Mercado interno de suínos segue em recuperação



Não restam dúvidas que 2020 vai entrar para história como um dos anos mais conturbados de todos os tempos. O motivo todos nós já sabemos: o advento da nova cepa do Coronavírus, família microbiológica que vem causando milhares de perdas em vidas e na economia mundo afora.

Isso significa que todos os setores da economia mundial foram afetados de alguma forma, incluindo a nossa tão comentada economia rural. Assim, fica evidente que o mercado de suínos seria um nicho que também não poderia escapar dos efeitos colaterais dessa temerosa crise.

No entanto, passada toda euforia e angústia inicial, já podemos afirmar que o mercado de suínos, ao menos interno, segue em recuperação.


Preço pago ao produtor está quase equivalente ao período pré-pandemia


Somente em junho, tivemos por volta de 85 mil toneladas de carne suína in natura exportadas, assim fechamos o primeiro semestre com um crescimento em torno de 39% se compararmos esses números com o mesmo período do ano passado.
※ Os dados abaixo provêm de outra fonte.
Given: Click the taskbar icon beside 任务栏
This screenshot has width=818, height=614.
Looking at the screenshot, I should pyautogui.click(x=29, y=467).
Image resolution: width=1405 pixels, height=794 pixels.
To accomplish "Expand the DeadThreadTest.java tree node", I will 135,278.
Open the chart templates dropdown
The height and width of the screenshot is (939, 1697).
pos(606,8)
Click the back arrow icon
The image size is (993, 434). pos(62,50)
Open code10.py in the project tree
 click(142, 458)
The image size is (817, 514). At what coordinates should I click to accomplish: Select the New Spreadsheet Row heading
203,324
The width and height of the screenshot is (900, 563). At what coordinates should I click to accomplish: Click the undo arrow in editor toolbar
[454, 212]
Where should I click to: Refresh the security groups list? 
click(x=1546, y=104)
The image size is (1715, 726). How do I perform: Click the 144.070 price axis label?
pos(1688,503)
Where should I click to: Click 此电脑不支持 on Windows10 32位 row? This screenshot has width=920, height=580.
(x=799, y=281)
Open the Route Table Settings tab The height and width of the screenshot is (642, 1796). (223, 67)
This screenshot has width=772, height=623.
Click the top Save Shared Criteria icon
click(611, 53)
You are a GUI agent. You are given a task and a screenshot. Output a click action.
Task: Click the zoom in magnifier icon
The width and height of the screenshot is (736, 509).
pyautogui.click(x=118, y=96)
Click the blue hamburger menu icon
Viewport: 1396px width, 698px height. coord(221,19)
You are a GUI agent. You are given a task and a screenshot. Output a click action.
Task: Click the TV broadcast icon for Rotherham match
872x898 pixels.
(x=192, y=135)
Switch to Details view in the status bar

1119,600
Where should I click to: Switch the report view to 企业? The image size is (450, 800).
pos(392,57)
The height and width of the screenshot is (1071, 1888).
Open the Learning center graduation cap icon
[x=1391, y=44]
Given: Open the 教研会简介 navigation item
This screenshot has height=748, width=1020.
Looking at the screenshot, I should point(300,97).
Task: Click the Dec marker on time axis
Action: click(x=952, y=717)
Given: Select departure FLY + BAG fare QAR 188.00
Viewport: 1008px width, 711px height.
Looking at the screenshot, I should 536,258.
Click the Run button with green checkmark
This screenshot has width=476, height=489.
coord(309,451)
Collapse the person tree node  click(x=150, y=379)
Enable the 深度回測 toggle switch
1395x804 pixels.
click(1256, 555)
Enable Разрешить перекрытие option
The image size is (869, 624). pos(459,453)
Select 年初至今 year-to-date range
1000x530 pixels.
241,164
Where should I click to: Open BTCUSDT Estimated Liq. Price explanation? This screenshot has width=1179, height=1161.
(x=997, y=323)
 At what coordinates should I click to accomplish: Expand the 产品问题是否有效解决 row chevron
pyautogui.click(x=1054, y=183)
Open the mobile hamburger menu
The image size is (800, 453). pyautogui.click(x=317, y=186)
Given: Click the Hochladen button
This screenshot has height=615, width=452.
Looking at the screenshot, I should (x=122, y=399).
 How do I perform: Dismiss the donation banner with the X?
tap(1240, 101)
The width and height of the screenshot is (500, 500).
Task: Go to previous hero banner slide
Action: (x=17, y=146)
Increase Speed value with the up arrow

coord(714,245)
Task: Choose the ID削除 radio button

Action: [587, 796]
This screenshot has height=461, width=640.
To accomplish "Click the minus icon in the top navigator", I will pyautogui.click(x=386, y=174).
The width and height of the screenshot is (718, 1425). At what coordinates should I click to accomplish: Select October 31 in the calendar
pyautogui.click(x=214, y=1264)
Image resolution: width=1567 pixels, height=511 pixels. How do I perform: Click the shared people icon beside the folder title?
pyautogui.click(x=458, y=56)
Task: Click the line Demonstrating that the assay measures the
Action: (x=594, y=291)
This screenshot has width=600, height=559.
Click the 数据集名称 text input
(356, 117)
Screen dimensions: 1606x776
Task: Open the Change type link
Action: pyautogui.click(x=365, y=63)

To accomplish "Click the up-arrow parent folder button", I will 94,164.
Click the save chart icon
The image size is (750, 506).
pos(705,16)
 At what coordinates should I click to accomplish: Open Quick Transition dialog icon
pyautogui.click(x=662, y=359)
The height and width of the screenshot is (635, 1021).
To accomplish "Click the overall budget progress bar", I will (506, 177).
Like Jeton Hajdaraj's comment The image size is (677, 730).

Isso se traduz, obviamente, por conta da enorme demanda que a China vem exercendo sobre o mercado brasileiro. Somente este ano, já enviamos para o país asiático mais de 225 mil toneladas de carne suína, 44 mil somente no mês de junho, e as projeções de aumento são cada vez mais otimistas. Já falamos sobre isso aqui no blog.

Além disso, considerando apenas o início de julho, até o dia 10, já batemos a marca de 41 mil toneladas de carne exportadas. Há previsões que nos apontam um número muito promissor de embarques: mais de 100 mil toneladas só neste mês!

Fica evidente o porquê de estarmos retomando os preços a patamares similares aos praticados antes da crise sanitária mundial. Esse respiro também guarda uma conexão direta com as medidas de flexibilização da quarentena e das medidas de isolamento, que possibilitaram uma retomada do food service e demais serviços de alimentação em regiões com grandes centros urbanos, como Rio de Janeiro e São Paulo.


Preço pago pelo suíno só aumenta


Dados do Centro de Pesquisas Econômicas da Escola Superior de Agricultura Luiz de Queiroz (CEPEA) já apontam para uma recuperação dos valores pagos aos produtores. Segundo o próprio CEPEA, não foi somente o animal vivo que valorizou, mas também as carcaças e cortes suínos acompanharam um significativo aumento.

É importante lembrar que o COVID19 chegou ao Brasil pelos grandes centros urbanos e logo em seguida seguiu-se com a interiorização da doença. Desse modo, vários frigoríficos foram e ainda estão sendo afetados pelas consequências do vírus, porém apenas por conta de terem que adiar os abates por alguns dias ou semanas.

É preciso deixar claro que nenhuma espécie de exploração pecuária transmite essa doença, o fechamento e o adiamento de abates se dão pelas medidas de segurança sanitárias referentes à saúde dos funcionários e dos colaboradores que trabalham nesses mesmos frigoríficos.